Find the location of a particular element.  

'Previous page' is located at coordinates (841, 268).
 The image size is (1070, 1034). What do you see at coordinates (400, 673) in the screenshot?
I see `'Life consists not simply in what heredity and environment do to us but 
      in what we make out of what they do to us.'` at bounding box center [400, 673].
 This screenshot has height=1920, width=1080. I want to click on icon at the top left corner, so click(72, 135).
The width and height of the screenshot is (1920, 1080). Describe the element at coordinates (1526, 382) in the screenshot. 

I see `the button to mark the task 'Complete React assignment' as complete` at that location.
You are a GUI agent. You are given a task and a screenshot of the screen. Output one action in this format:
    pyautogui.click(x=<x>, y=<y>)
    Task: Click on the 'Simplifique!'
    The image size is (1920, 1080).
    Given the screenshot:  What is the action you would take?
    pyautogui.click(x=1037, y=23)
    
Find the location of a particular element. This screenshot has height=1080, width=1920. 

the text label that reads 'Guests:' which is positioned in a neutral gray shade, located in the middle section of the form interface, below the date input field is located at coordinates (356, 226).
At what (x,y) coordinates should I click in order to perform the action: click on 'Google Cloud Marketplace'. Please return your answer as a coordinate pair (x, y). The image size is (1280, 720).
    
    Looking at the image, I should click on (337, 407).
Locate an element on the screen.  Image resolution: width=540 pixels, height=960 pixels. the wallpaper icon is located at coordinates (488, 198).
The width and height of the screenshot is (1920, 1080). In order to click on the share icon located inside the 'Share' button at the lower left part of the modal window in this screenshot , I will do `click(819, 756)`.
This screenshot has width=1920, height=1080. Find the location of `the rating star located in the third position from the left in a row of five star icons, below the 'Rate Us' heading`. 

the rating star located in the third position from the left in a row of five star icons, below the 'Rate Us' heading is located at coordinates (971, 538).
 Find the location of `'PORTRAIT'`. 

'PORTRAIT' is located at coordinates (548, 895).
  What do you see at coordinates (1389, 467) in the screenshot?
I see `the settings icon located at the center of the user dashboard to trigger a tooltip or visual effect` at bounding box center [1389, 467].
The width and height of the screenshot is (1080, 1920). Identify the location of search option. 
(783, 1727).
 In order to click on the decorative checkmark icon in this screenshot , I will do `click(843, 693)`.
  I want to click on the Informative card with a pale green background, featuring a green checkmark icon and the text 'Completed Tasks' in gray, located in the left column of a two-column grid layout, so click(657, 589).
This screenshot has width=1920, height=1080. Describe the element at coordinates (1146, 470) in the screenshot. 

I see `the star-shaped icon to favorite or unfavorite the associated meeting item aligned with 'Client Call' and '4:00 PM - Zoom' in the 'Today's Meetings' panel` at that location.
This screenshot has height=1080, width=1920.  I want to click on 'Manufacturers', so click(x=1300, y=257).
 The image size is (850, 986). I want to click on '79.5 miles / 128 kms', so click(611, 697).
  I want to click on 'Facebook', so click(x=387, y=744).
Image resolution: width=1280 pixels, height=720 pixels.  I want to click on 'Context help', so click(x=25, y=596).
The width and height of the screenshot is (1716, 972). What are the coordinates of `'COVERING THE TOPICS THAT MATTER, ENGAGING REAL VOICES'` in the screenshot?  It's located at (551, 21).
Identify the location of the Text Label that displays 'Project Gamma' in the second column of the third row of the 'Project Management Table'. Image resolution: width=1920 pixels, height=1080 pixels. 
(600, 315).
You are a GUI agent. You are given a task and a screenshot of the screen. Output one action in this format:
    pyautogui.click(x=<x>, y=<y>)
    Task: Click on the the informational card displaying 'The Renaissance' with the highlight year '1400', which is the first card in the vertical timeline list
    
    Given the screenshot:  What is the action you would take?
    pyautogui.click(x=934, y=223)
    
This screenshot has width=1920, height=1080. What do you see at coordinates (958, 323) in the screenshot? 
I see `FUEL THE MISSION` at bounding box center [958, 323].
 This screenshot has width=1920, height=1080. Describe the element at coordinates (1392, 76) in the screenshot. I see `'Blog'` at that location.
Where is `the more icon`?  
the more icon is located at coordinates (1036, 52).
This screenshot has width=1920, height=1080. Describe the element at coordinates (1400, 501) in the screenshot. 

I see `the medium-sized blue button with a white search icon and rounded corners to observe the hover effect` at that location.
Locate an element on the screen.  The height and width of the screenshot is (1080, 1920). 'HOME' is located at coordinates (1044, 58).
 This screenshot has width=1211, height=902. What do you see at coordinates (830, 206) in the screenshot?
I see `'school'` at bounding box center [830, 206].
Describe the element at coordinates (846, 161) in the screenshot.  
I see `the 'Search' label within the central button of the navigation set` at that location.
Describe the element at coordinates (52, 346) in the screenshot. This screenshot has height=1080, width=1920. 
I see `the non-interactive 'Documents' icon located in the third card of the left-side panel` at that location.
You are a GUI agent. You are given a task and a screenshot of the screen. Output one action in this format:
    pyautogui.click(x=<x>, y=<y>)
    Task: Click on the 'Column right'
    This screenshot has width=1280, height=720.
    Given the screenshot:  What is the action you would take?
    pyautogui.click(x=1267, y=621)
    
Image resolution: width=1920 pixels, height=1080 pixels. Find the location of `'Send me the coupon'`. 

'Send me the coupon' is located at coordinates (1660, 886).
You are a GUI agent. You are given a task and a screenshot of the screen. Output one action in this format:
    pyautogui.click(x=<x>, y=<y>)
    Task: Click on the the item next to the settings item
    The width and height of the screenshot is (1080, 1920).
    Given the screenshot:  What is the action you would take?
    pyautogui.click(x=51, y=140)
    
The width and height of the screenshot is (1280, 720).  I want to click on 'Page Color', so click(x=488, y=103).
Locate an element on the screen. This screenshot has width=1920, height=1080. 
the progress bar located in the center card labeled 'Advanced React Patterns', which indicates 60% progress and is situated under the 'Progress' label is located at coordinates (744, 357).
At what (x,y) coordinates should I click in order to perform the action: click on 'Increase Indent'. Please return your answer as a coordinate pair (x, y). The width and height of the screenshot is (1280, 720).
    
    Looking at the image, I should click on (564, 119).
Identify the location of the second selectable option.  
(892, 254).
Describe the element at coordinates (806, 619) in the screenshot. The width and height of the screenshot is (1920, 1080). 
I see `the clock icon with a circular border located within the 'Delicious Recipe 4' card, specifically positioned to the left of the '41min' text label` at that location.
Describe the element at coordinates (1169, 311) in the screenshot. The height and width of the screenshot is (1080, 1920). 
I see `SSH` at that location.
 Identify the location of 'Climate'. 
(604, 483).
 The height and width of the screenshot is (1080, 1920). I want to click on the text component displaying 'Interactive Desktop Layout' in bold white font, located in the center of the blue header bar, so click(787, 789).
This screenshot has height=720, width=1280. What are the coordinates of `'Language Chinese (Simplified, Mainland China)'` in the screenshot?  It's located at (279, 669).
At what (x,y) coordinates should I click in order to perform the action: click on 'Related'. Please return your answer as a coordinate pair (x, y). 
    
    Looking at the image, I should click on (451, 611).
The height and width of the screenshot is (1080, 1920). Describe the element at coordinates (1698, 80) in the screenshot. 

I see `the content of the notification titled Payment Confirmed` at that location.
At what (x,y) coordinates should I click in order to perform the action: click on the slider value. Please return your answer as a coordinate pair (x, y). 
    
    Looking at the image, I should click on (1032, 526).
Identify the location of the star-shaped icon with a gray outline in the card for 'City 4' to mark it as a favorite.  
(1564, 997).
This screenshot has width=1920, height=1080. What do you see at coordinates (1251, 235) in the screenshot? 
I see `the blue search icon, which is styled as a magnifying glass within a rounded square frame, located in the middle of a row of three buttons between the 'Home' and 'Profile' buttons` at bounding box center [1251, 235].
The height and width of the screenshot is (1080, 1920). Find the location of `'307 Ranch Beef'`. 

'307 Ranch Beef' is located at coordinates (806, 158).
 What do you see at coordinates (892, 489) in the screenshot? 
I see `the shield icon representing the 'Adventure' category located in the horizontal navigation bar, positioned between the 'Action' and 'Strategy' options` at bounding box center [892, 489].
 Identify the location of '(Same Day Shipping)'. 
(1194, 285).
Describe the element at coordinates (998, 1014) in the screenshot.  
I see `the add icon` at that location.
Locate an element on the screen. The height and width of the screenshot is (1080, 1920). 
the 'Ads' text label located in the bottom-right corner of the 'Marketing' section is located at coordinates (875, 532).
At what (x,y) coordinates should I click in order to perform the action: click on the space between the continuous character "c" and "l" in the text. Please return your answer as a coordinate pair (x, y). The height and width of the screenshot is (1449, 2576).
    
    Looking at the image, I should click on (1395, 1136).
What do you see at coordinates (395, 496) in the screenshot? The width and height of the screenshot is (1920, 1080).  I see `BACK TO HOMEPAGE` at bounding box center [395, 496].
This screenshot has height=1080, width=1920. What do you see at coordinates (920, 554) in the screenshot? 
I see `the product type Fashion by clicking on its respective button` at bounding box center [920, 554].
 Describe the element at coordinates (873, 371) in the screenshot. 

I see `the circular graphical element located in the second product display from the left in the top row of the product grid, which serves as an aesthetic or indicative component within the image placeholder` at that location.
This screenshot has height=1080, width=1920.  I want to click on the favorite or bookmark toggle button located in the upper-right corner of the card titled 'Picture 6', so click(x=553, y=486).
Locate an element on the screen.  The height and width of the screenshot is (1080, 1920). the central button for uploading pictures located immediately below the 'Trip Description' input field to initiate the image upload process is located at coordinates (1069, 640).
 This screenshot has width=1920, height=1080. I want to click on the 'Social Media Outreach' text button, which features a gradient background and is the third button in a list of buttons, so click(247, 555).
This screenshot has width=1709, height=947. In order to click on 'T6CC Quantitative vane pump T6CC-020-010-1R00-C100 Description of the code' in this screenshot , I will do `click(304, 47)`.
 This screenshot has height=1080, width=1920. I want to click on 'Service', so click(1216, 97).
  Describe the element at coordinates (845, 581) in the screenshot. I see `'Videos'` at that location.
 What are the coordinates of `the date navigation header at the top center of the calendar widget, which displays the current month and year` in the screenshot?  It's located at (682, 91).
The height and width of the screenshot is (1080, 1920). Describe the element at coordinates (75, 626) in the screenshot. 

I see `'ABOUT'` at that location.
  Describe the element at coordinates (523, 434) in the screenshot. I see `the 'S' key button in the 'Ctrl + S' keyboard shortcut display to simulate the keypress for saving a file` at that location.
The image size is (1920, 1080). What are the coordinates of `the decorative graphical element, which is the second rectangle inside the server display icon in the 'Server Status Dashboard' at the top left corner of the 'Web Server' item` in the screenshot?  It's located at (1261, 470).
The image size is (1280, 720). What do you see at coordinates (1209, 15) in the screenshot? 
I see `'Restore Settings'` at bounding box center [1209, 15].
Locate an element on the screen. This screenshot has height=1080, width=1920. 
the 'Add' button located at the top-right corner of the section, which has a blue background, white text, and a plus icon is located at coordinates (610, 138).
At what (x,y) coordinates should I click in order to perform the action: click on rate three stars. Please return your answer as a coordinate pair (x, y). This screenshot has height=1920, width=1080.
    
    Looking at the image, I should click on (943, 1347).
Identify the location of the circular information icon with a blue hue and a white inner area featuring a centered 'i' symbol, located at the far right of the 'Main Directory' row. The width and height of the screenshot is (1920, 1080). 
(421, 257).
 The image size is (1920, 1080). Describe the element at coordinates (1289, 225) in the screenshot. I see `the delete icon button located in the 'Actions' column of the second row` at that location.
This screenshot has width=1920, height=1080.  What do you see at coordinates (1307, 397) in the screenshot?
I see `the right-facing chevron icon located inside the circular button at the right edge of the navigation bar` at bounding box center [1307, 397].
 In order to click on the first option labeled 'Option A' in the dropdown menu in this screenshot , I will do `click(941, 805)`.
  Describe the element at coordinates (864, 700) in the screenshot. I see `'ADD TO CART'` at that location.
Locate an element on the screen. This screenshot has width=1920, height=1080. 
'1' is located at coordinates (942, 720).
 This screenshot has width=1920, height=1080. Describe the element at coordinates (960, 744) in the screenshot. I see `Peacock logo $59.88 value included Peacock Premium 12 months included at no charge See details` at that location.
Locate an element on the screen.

————

◆ **Task requirements**:
Please quote the data from the line with "The width and height of the screenshot is (1920, 1080). In" through the line with "coordinates (971, 538).", both lines included.

◆ **Complete answer**:
The width and height of the screenshot is (1920, 1080). In order to click on the share icon located inside the 'Share' button at the lower left part of the modal window in this screenshot , I will do `click(819, 756)`.
This screenshot has width=1920, height=1080. Find the location of `the rating star located in the third position from the left in a row of five star icons, below the 'Rate Us' heading`. 

the rating star located in the third position from the left in a row of five star icons, below the 'Rate Us' heading is located at coordinates (971, 538).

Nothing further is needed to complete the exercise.